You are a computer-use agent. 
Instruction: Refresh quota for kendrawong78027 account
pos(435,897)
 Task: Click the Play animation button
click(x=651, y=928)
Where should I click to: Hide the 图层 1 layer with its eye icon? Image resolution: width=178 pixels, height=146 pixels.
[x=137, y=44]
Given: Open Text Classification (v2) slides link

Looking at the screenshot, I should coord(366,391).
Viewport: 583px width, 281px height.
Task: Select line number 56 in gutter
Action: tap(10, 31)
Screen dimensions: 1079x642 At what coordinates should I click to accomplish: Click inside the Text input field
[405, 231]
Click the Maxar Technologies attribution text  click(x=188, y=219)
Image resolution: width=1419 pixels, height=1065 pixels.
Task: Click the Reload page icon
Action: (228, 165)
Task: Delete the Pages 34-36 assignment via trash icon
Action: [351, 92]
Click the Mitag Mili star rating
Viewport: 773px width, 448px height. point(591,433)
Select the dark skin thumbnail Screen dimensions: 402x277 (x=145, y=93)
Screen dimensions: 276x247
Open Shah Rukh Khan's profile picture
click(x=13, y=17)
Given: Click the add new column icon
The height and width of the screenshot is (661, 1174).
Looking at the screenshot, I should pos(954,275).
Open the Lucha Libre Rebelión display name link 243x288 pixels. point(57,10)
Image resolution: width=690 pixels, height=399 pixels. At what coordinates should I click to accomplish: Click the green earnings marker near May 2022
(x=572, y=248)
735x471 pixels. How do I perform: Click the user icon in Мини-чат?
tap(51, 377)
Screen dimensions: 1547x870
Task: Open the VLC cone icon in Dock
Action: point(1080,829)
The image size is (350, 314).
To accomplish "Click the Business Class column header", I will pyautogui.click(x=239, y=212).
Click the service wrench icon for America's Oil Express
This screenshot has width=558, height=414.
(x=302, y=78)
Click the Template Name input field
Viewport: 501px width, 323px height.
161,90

-=-=-

• WHAT THE TASK ASKS:
Please put every line of the data above into a JSON list of strings, one string per line, and leave out the blank lines.

• CORRECT RESULT:
[
  "You are a computer-use agent. ",
  "Instruction: Refresh quota for kendrawong78027 account",
  "pos(435,897)",
  " Task: Click the Play animation button",
  "click(x=651, y=928)",
  "Where should I click to: Hide the 图层 1 layer with its eye icon? Image resolution: width=178 pixels, height=146 pixels.",
  "[x=137, y=44]",
  "Given: Open Text Classification (v2) slides link",
  "Looking at the screenshot, I should coord(366,391).",
  "Viewport: 583px width, 281px height.",
  "Task: Select line number 56 in gutter",
  "Action: tap(10, 31)",
  "Screen dimensions: 1079x642 At what coordinates should I click to accomplish: Click inside the Text input field",
  "[405, 231]",
  "Click the Maxar Technologies attribution text  click(x=188, y=219)",
  "Image resolution: width=1419 pixels, height=1065 pixels.",
  "Task: Click the Reload page icon",
  "Action: (228, 165)",
  "Task: Delete the Pages 34-36 assignment via trash icon",
  "Action: [351, 92]",
  "Click the Mitag Mili star rating",
  "Viewport: 773px width, 448px height. point(591,433)",
  "Select the dark skin thumbnail Screen dimensions: 402x277 (x=145, y=93)",
  "Screen dimensions: 276x247",
  "Open Shah Rukh Khan's profile picture",
  "click(x=13, y=17)",
  "Given: Click the add new column icon",
  "The height and width of the screenshot is (661, 1174).",
  "Looking at the screenshot, I should pos(954,275).",
  "Open the Lucha Libre Rebelión display name link 243x288 pixels. point(57,10)",
  "Image resolution: width=690 pixels, height=399 pixels. At what coordinates should I click to accomplish: Click the green earnings marker near May 2022",
  "(x=572, y=248)",
  "735x471 pixels. How do I perform: Click the user icon in Мини-чат?",
  "tap(51, 377)",
  "Screen dimensions: 1547x870",
  "Task: Open the VLC cone icon in Dock",
  "Action: point(1080,829)",
  "The image size is (350, 314).",
  "To accomplish \"Click the Business Class column header\", I will pyautogui.click(x=239, y=212).",
  "Click the service wrench icon for America's Oil Express",
  "This screenshot has width=558, height=414.",
  "(x=302, y=78)",
  "Click the Template Name input field",
  "Viewport: 501px width, 323px height.",
  "161,90"
]